● WHAT YOU WILL DO
[a] In the excerpt on intelligence as a set of tools, what two qualities did Newton and Einstein both have?
[b] Change every "Open" to "Select" in the records below and give all the records again, otherwise unchanged and without the pictures.

It is these many tools, tools of a sort that can both be characterized as “hardware”, such as hammers and trucks, and “software”, such as ideas and social skills, that, when put together, enable us to accomplish the wide variety of goals we have. When it comes to goal achieving ability, talk of a single thing called “intelligence” is extremely misleading. There are just a myriad of “tools”, in the broadest sense of this word, and these tools can be combined in what is often complicated and time demanding ways so as to create new tools that can again, if combined in the right ways, create new tools, and so on.

What we usually identify as intelligence, talent for gaining certain forms of understanding, is really no exception: this is also the product of a conglomerate of tools, tools built by evolution, and which work together so as to accomplish the many goals that we as individuals can accomplish. One subset of tools recognizes objects, another recognizes emotions, some process language, while others inhibit and plan actions. In isolation, these tools are useless, and arguably even non-existent given that they function by virtue of interacting in an interconnected web of tools, but together they make us quite capable.

IQ is a good measure of many of these cognitive skills we possess, but it is far from being an exhaustive one. For even when we focus only on cognitive abilities, far more than mere IQ is required in order for us to accomplish our goals. For instance, one can have the highest prefrontally powered IQ imaginable, yet without the limbically powered drive and motivation to take action in the first place, one is not going to take any action toward one’s goals. Scientists like Isaac Newton and Albert Einstein not only had an extremely high IQ, but also extremely high passion – obsession even – for the quest for physical truths, and the latter was just as instrumental as the former for their great accomplishments.

IQ is already a measure of many skills, and goal achievement requires more cognitive skills than those that IQ tests accurately measure, such as self-control, the control of fine and gross motor skills, social skills, etc. More than that, it also requires innumerable hours of training and coordinating these skills, as the cases of Newton and Einstein perfectly illustrate.

Recorded data
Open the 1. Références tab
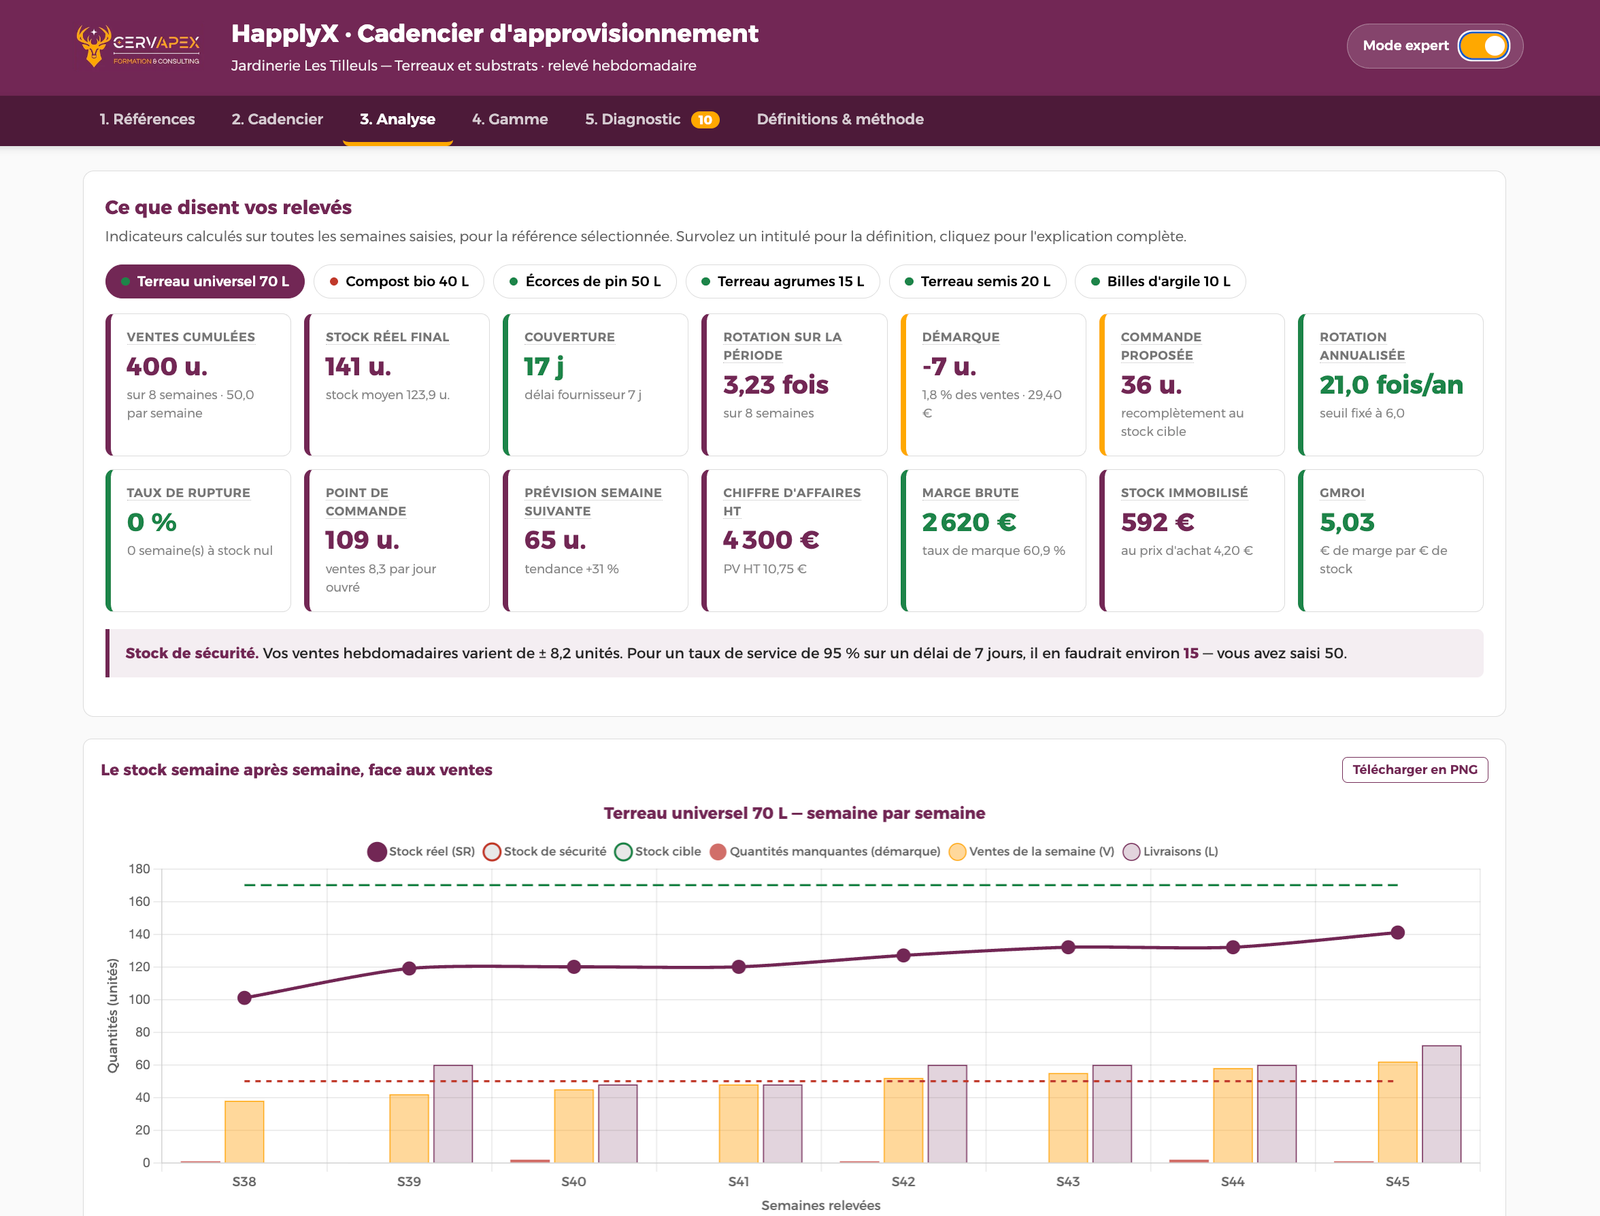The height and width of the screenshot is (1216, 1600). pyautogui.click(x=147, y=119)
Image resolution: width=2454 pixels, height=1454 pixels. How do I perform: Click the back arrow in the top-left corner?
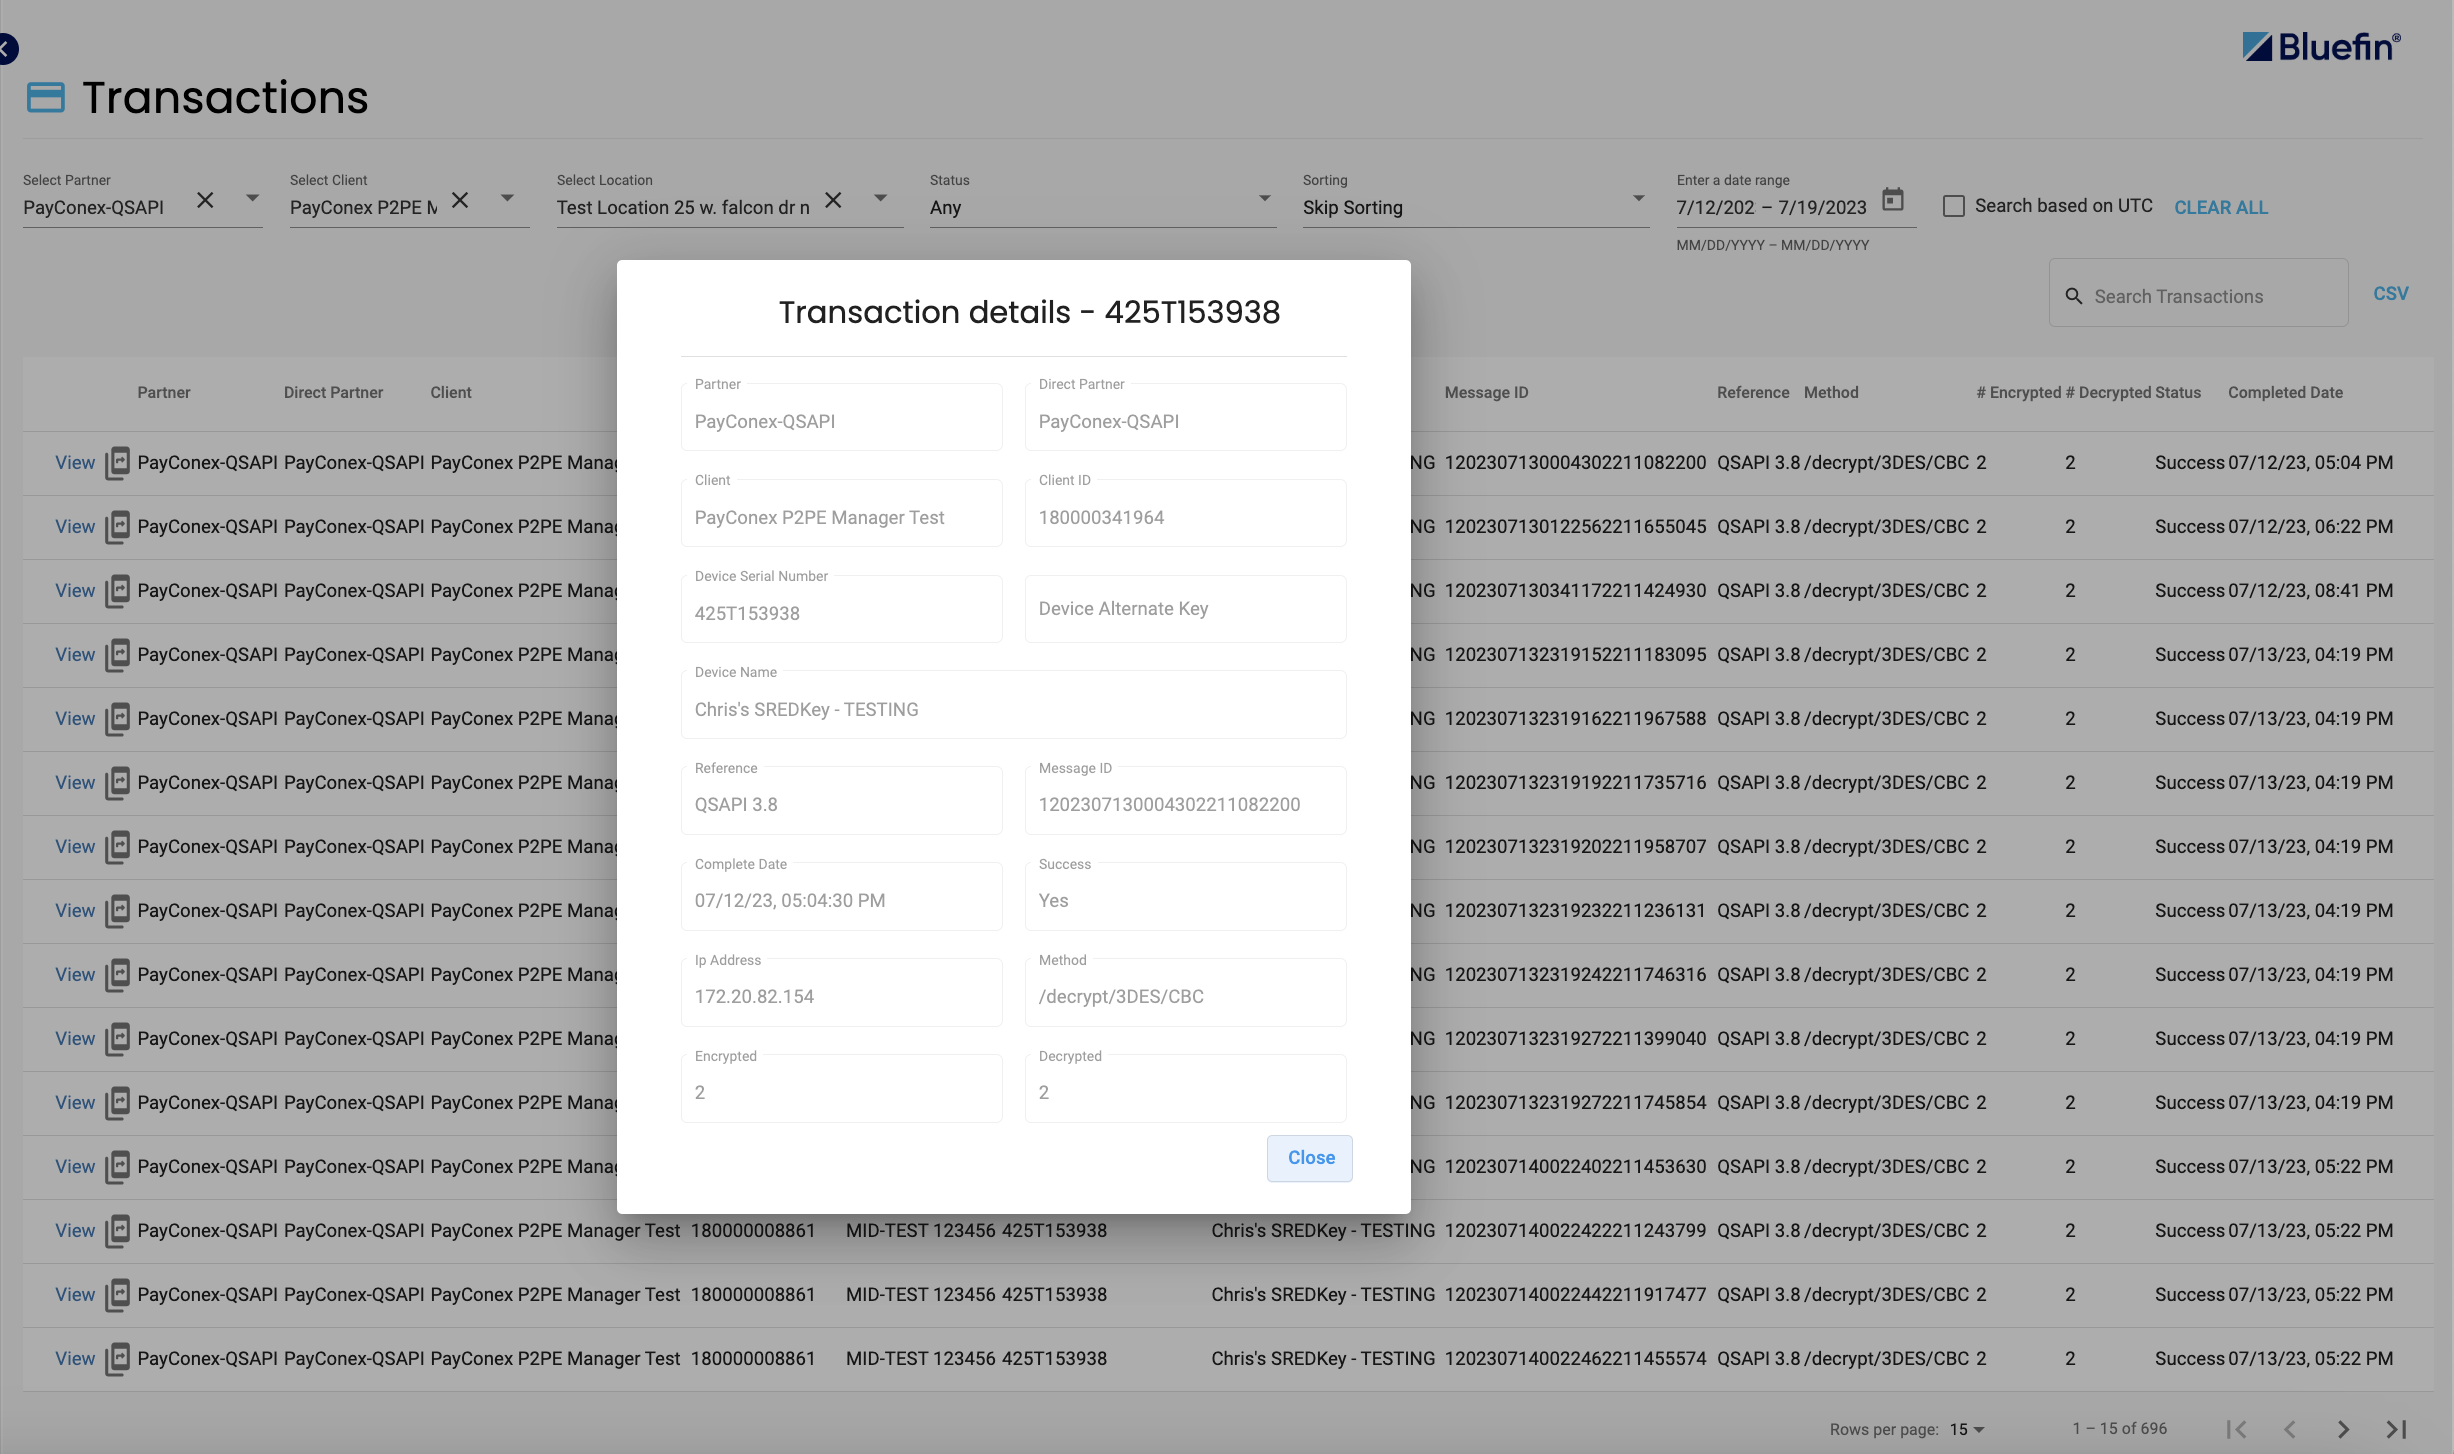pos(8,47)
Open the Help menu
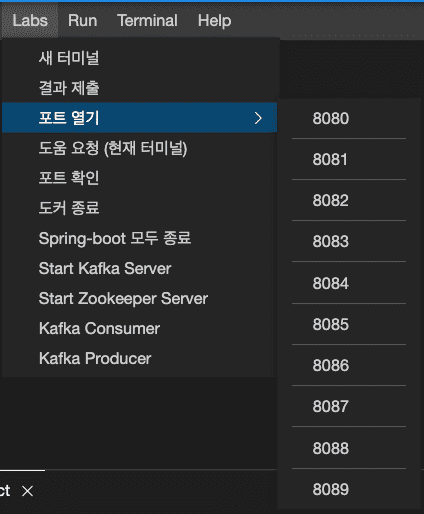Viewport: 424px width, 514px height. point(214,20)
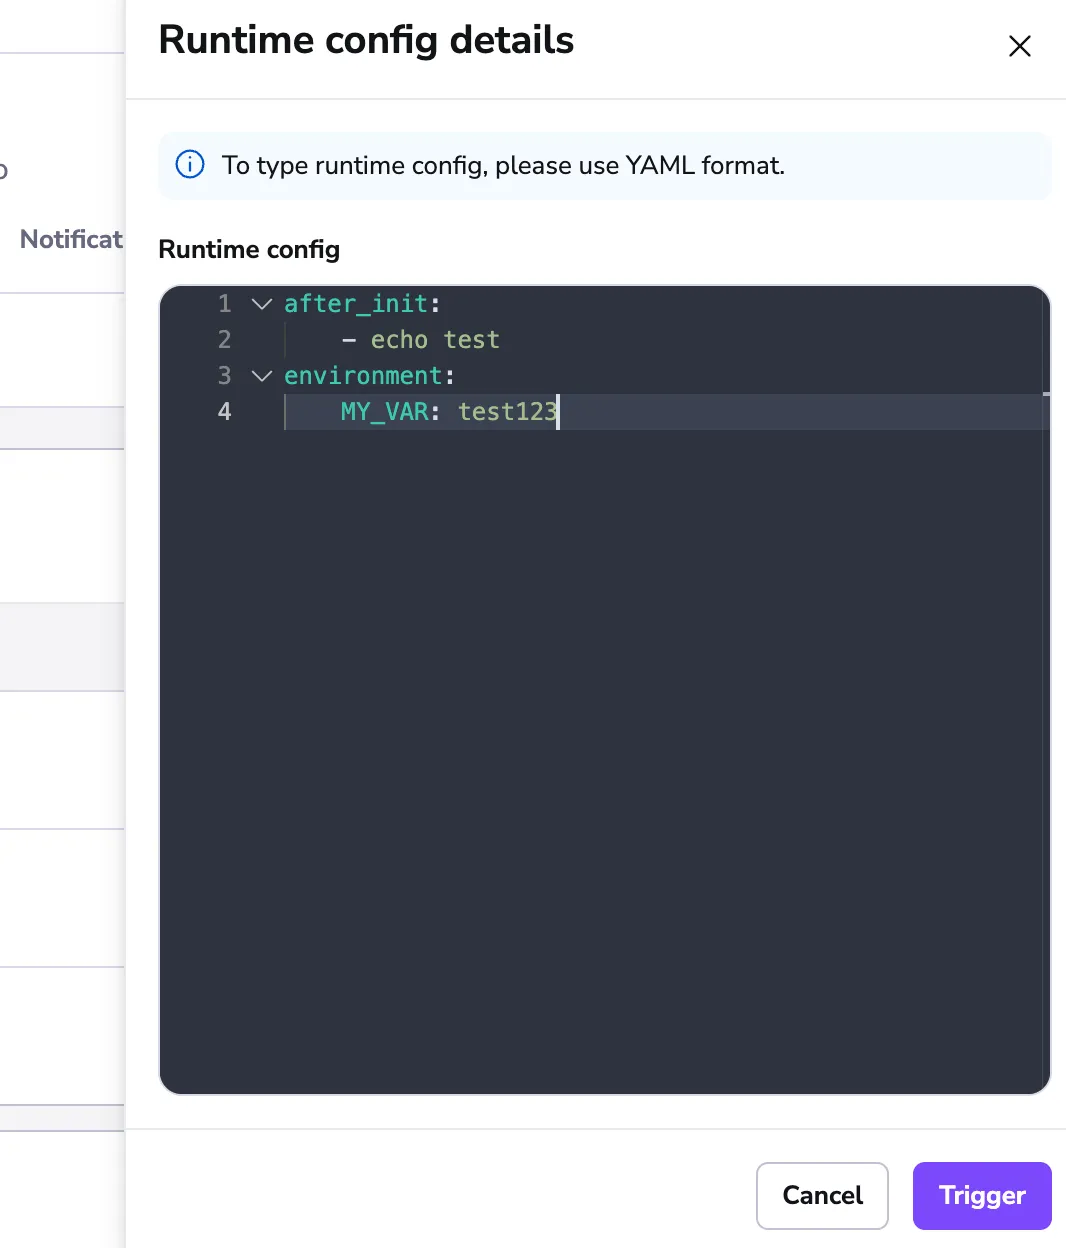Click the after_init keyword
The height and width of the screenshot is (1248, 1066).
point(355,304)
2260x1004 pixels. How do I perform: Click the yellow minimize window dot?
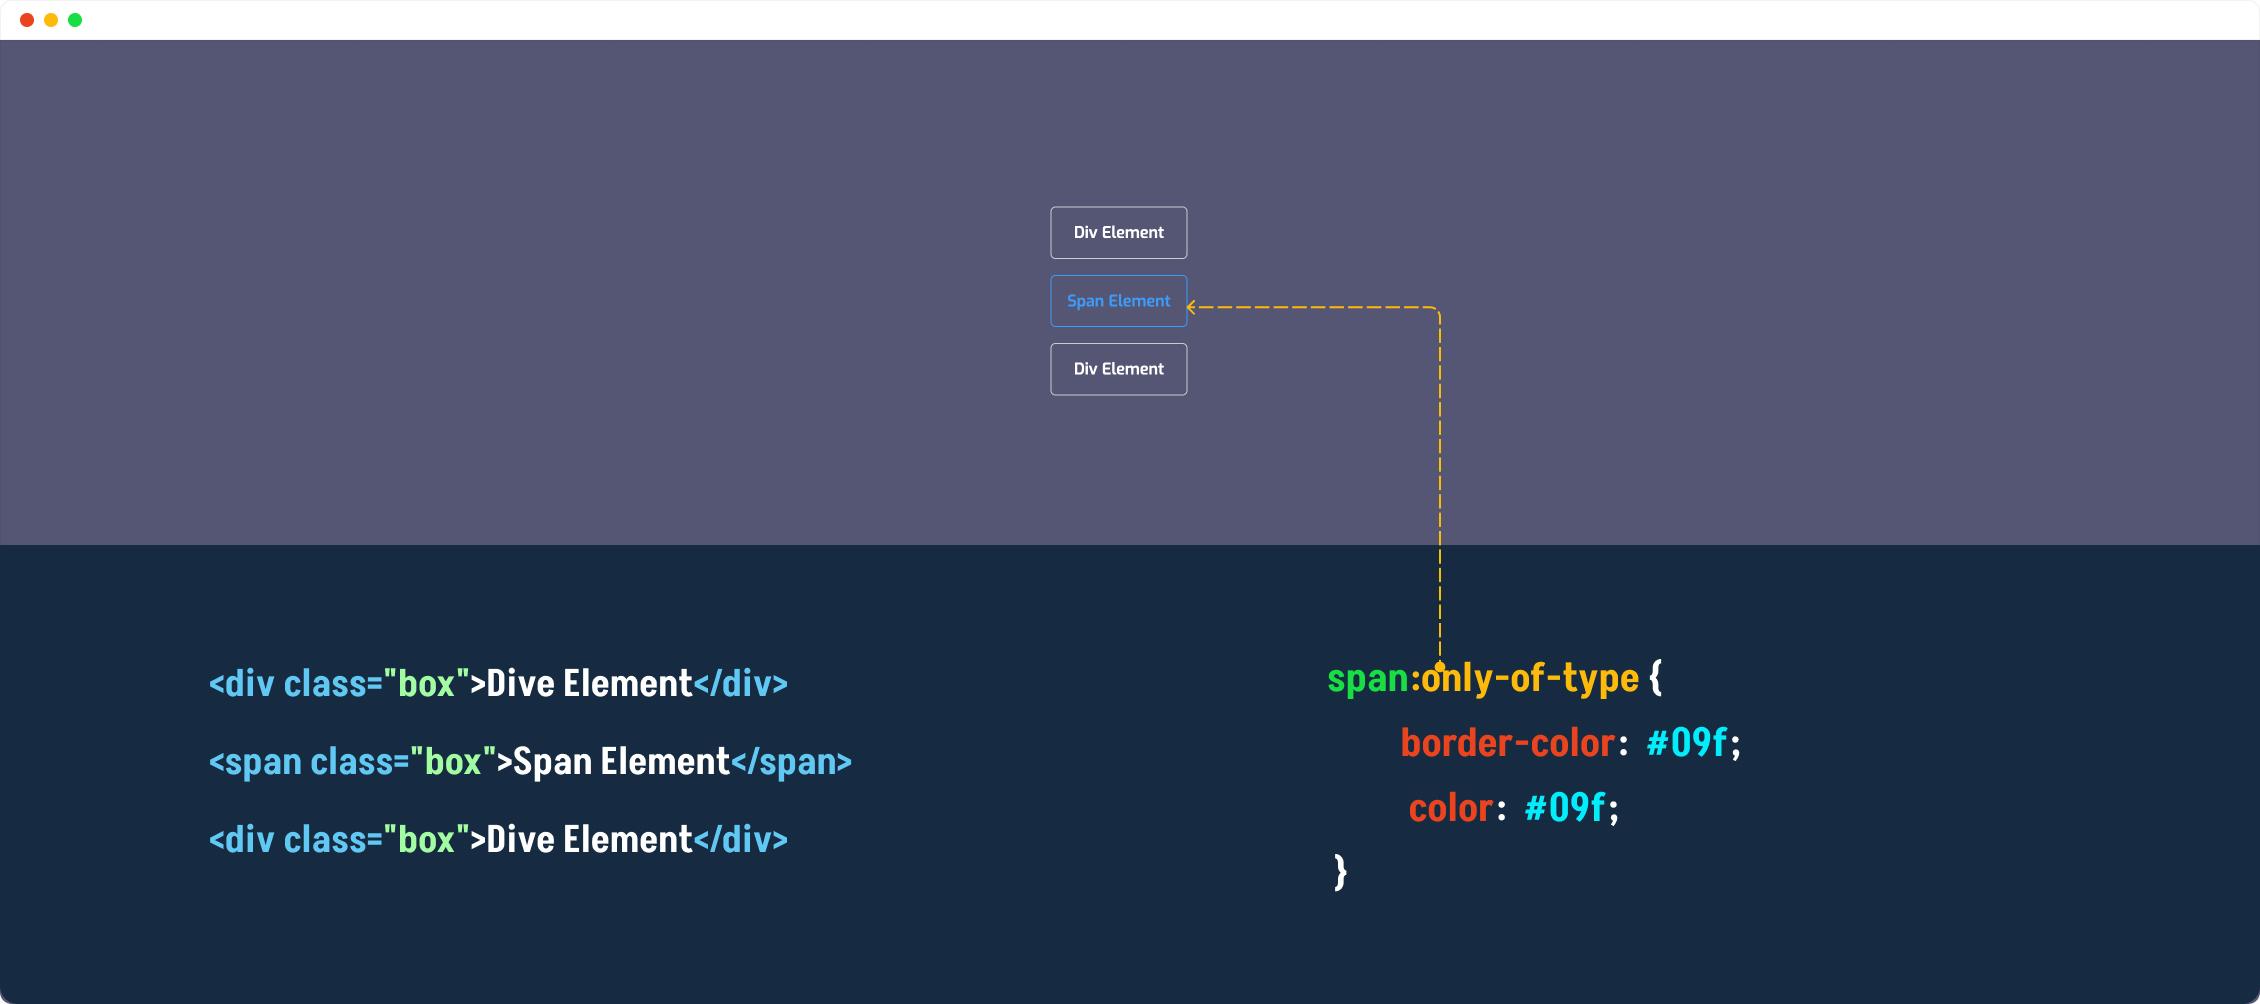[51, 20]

● COMPLETE ANSWERS
[a] They had both an extremely high IQ and an extremely high passion, even obsession, for the quest for physical truths.

[b]
Select the 1. Références tab
The height and width of the screenshot is (1216, 1600). pyautogui.click(x=147, y=119)
Image resolution: width=2454 pixels, height=1454 pixels. How do I perform: Click the back arrow in the top-left corner?
pos(8,47)
Select the Help menu
Viewport: 424px width, 514px height. point(214,20)
Click the after_init keyword
The height and width of the screenshot is (1248, 1066).
point(355,304)
2260x1004 pixels. How do I perform: Click the yellow minimize window dot?
[51, 20]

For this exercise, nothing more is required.